Hürriyet yazarısın, Oktay Ekşi, Emin Çölaşan, Bekir Coşkun’dan kalan boşluğu dolduruyorsun. Onların diktiği gökdelene kurulmuşsun, Tamam eyvallah. Mirasyedi olman ve bir misyon için oraya getirilmene lafımız yok.
Bir şey söyle. En hafifinden sosyolojide yüksek lisans yapan bir öğrenci gibi gazete haberlerini toplayıp üstüne yorumlarını eklemek de neyin nesi?
“Pırıl pırıl subaylar içeri tıklıyormuş.” Öyle diyor hazret. Peki o subaylar pırıl pırıl gençlerin evlerine baskınlar düzenlerken nasıl parlıyorlar, bunu da anlat.
Hürriyet yazarısın, Doğan Kitap’tan kitabını bastırıyorsun, kendi gazetende röportaj yayınlatıyorsun (bari Milliyet veya Radikal’de yaptır.) Hürriyet grubunun kitap eklerinde hakkında yazılar çıkıyor, D&R kitaplarını ön raflara koymaya dünden teşne. Doğan Medya Grubunun televizyonlarında kitabının reklamları çıkıyor. Bilboardlara ilanın veriliyor. Bedava şöhret, bedava reklam.

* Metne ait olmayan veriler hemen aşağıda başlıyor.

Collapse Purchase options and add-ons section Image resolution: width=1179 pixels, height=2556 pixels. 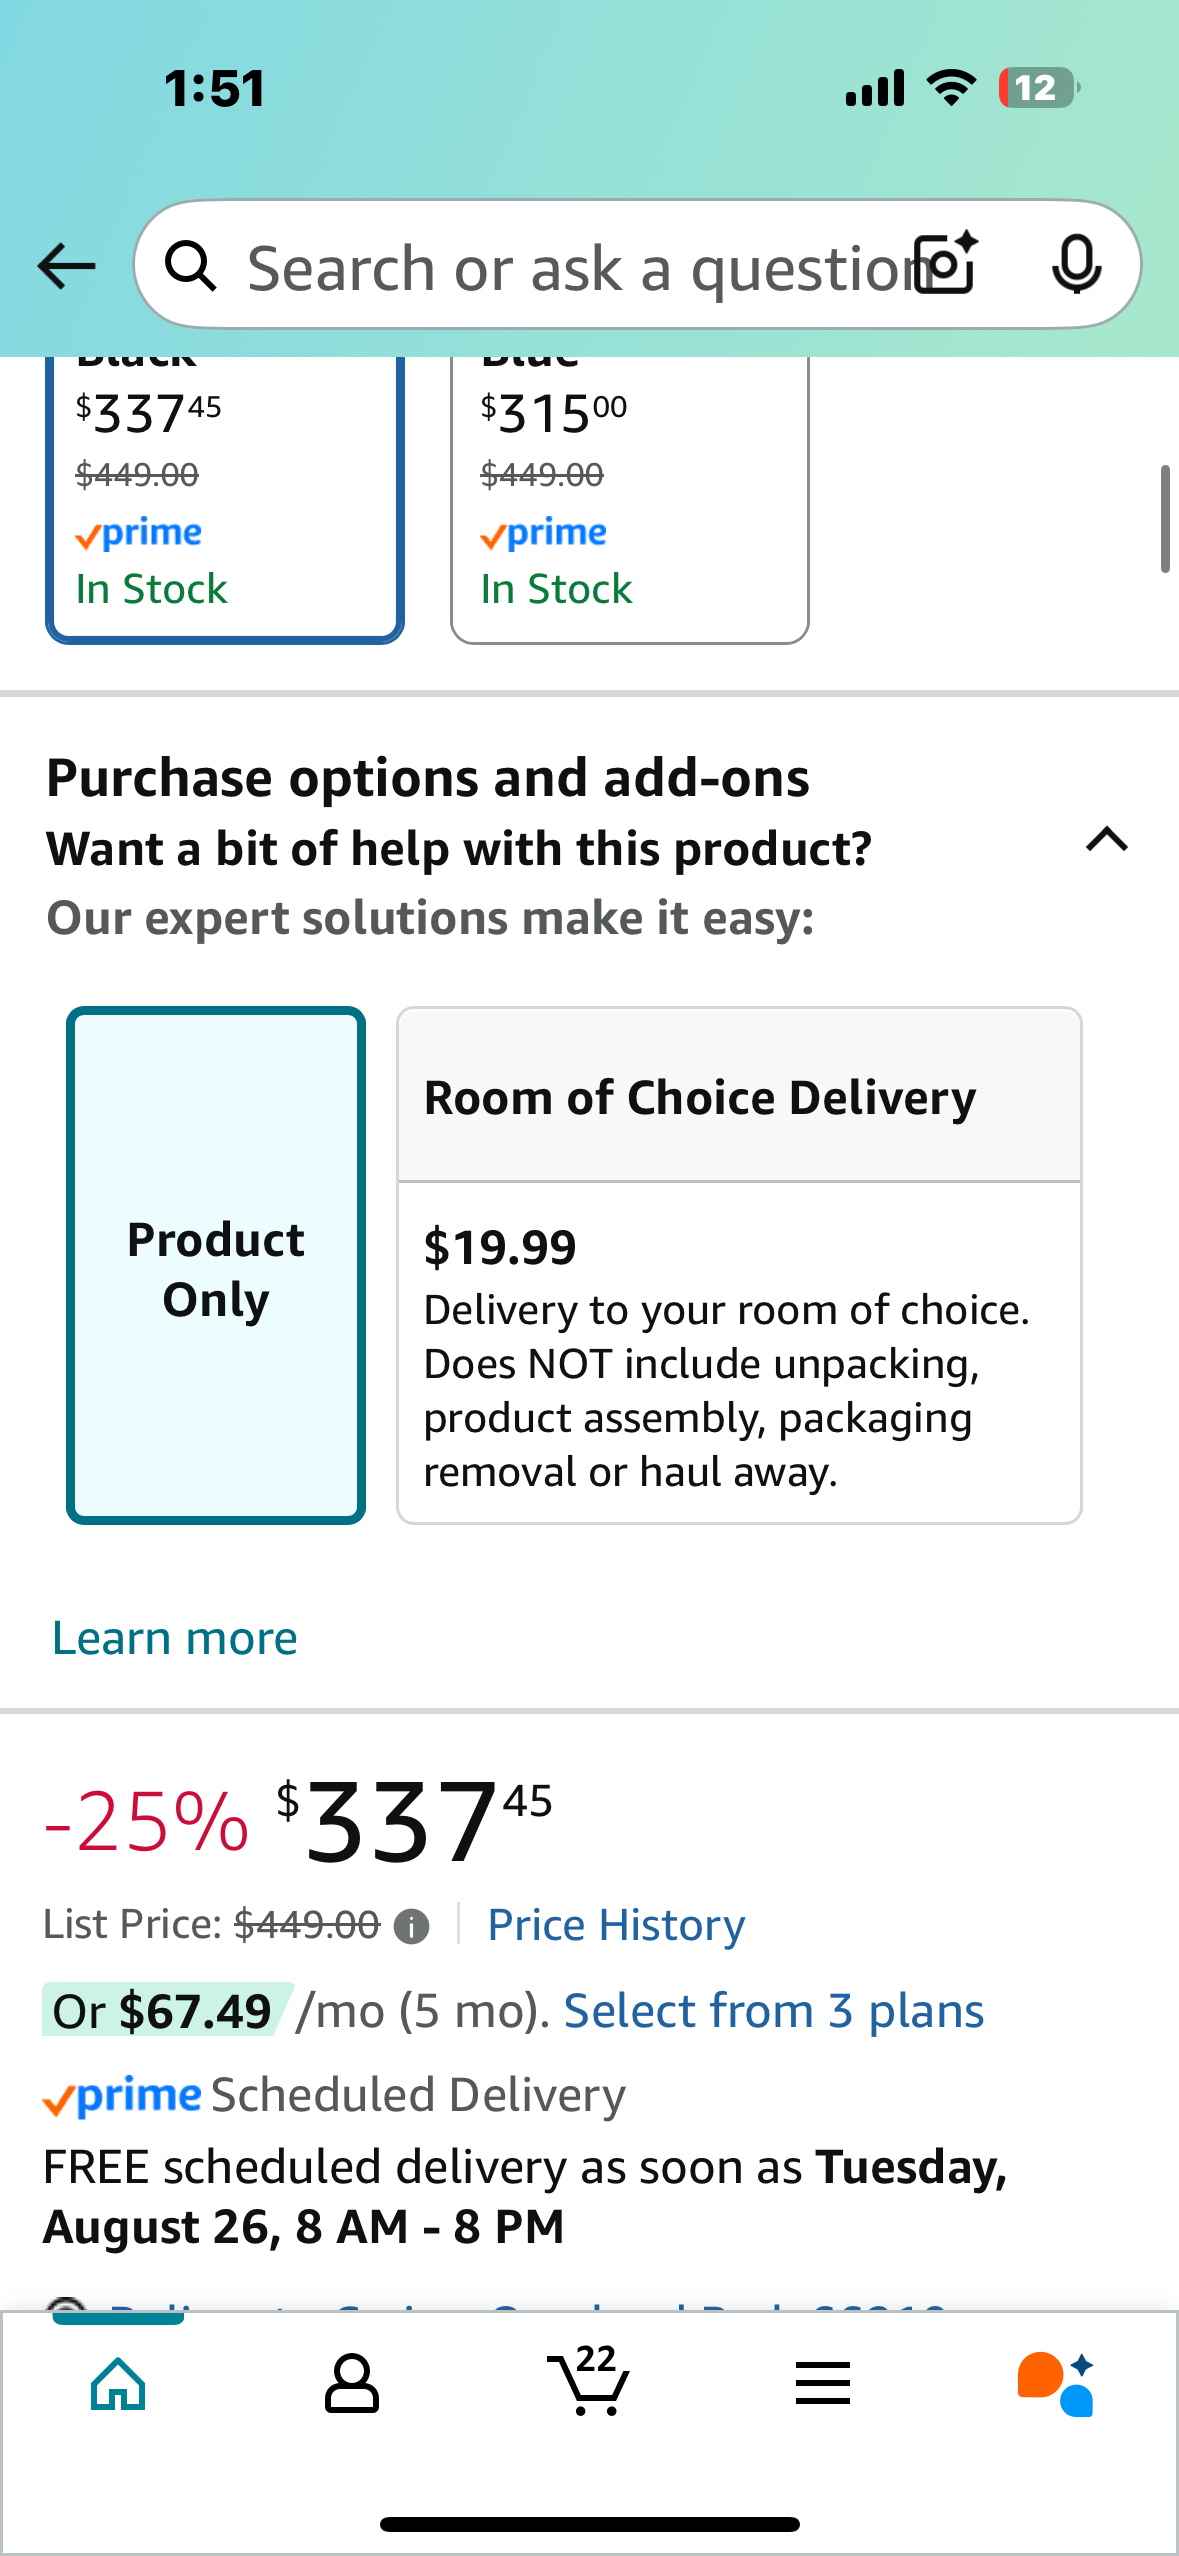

Hepsini geçtim, bir şey söyle. Başkalarının yanlışları üzerine bina ettiği doğrularınla bir yere gidemez bu gençlik. Senin doğruların ne? Sen ne söylüyorsun? Bu ülke böyle yönetilmemeli de nasıl yönetilmeli?
Bir şey söyle. Bilmediğimiz bir şey anlat mesela.